For construction of GFPuv-tagged A. baumannii, an A. baumannii GFPuv-expressing plasmid was generated. Briefly, an A. baumannii promoter PgroEL from groEL of A. baumannii was amplified from A. baumannii chromosomal DNA using primers AB_groELPF_XbaI (5′ CGATTATCTAGAGGTGAAGAACTCTTAATTATG-3′) and AB_groELPR_KpnI (5′-CGATTAGGTACCCTTGAAACTTCACGAACAAG-3′). The polymerase chain reaction (PCR) product was digested with KpnI and XbaI and inserted upstream of the gene sequence of GFPuv in the pGFPuv plasmid (Clontech Laboratories, Inc., Mountain View, CA). The GFPuv coding sequence containing the promoter PgroEL was further PCR-amplified using primers AB_groELPF_XbaI and GFPR_XbaI (5′-CGA TTA TCT AGA TTA TTT GTA GAG CTC ATC CAT-3′). The PCR product was digested with XbaI and inserted into the E. coli-A. baumannii shuttle plasmid pAbYm3. The resulting plasmid, pABYm3-GFPuv, was transformed into A. baumannii, and positive clones were selected by green fluorescence following ultraviolet excitation (365 nm).

Biofilm formation assay

Bacterial biofilm assay was performed as previous described[48] with modification. Briefly, approximately 107 CFU bacteria in 200 μL of LB medium was added to individual wells of a 96-well polystyrene microtiter plate. To investigate the inhibitory effect of AMPs on biofilm formation, serial concentrations of AMPs were added to the culture medium when inoculating bacteria.

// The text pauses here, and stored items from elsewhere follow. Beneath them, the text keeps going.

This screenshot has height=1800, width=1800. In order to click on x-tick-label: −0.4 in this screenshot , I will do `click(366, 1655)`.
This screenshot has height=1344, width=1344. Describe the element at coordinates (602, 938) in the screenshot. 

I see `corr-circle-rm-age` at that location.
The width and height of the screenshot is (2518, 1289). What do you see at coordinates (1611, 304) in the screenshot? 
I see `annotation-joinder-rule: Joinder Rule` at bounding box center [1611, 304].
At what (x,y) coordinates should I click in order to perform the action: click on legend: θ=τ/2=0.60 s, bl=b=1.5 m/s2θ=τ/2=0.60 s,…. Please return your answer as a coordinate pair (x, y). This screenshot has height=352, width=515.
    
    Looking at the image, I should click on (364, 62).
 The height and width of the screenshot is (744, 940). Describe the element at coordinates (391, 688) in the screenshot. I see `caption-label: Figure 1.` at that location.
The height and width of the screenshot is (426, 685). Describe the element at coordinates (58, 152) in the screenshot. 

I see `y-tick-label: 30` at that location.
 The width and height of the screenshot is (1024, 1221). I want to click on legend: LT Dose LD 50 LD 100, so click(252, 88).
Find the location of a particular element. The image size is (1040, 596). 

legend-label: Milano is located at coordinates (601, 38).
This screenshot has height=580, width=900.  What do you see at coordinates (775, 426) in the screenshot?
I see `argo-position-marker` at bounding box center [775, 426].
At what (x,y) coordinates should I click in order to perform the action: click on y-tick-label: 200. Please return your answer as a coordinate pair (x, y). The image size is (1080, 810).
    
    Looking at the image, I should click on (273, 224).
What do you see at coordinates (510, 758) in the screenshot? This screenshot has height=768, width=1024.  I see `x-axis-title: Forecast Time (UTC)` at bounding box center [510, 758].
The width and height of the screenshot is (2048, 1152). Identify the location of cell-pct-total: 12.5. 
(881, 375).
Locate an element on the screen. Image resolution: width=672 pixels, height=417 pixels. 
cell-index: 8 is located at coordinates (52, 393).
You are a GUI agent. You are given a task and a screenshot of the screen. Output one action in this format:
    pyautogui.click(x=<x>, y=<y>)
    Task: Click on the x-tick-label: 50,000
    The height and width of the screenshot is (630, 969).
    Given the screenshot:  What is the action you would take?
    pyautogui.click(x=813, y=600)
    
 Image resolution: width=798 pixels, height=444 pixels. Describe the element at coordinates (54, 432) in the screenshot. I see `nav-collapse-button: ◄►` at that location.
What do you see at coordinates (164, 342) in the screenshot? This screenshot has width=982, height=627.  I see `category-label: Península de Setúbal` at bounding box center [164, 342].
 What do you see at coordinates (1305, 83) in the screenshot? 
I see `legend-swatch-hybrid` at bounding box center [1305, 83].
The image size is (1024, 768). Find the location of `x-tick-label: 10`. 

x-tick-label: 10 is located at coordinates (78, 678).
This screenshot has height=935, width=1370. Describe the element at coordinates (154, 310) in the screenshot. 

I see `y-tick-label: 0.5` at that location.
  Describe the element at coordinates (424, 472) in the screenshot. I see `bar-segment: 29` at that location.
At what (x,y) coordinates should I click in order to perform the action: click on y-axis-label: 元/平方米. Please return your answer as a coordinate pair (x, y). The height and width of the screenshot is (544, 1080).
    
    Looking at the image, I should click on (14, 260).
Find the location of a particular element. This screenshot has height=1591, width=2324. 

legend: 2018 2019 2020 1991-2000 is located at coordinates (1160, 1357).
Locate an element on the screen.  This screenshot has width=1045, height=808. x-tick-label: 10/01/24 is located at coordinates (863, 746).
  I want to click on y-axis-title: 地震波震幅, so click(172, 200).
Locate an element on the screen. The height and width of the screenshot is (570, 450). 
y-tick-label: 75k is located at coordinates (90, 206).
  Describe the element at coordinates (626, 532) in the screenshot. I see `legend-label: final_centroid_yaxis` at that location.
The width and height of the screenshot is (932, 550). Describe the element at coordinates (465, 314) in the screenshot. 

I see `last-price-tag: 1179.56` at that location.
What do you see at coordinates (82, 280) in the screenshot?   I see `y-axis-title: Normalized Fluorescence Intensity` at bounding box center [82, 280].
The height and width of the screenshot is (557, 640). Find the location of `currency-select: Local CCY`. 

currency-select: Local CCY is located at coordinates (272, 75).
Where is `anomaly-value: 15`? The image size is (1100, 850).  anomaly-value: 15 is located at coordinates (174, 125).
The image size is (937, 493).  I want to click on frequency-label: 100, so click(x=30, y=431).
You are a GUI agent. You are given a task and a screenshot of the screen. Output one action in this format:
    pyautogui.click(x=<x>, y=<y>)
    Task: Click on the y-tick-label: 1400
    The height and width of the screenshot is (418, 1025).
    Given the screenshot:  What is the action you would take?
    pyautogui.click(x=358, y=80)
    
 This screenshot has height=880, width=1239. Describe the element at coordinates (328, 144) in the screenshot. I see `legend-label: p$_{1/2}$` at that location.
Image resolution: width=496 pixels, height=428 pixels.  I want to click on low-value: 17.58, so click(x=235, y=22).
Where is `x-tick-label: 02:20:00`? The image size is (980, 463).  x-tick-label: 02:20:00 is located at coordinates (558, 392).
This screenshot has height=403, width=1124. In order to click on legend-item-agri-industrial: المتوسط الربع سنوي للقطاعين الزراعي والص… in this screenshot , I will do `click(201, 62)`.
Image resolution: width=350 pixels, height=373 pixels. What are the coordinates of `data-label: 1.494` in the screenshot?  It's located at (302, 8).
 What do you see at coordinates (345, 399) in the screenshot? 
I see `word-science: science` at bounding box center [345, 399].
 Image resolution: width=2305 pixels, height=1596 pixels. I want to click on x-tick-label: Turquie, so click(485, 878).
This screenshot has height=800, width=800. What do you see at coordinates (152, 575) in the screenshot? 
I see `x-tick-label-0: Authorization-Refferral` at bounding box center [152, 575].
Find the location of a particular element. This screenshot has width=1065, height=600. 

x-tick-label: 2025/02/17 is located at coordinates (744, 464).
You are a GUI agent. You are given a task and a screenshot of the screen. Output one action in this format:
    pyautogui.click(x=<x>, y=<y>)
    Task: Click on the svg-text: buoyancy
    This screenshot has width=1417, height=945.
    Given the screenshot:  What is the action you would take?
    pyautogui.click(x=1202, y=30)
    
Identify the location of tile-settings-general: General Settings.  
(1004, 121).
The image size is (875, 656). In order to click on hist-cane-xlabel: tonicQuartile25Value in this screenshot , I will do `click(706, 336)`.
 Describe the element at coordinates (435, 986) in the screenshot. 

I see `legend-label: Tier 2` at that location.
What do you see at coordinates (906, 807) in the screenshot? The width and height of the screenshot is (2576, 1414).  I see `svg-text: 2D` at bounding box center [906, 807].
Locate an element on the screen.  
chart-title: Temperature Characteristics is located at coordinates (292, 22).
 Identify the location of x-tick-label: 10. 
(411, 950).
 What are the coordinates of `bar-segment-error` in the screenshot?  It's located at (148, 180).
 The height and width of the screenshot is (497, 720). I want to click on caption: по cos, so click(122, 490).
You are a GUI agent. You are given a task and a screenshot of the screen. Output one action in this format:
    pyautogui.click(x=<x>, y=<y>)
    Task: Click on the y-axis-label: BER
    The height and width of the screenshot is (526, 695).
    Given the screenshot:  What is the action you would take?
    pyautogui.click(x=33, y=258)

After a 16-h incubation at 37 °C, the medium was removed, and biofilms were detected by crystal violet staining assay[48]. Each assay was performed in triplicate, and wells without biofilms were used as blank controls. To investigate the effect of AMPs on established biofilm, the biofilms were grown in LB medium at 37 °C for 16 h. After removing the LB medium containing the planktonic populations of bacteria, the biofilms were washed with sterilized PBS three times, and the medium containing serial concentrations of AMPs was added. After a 16 h incubation at 37 °C, survival bacteria inside the biofilm were detected by plating on LB medium. For observation by confocal microscopy, the bacteria were transformed with pPABYm3-GFPuv. Bacterial biofilms were grown in 24-well plates with round glass coverslips. The biofilms with or without treatment with AMPs were observed using a confocal microscope (Leica TCS SP5).

Statistical analysis

To analyze the statistical significance of differences between more than two sets of data, 1-way analysis of variance followed by Bonferroni multiple-comparison test was assessed. For analyzing nonparametrically distributed data, a Mann–Whitney U-test was used. Survival curves were compared with log-rank tests. A P < 0.05 was considered statistically significant.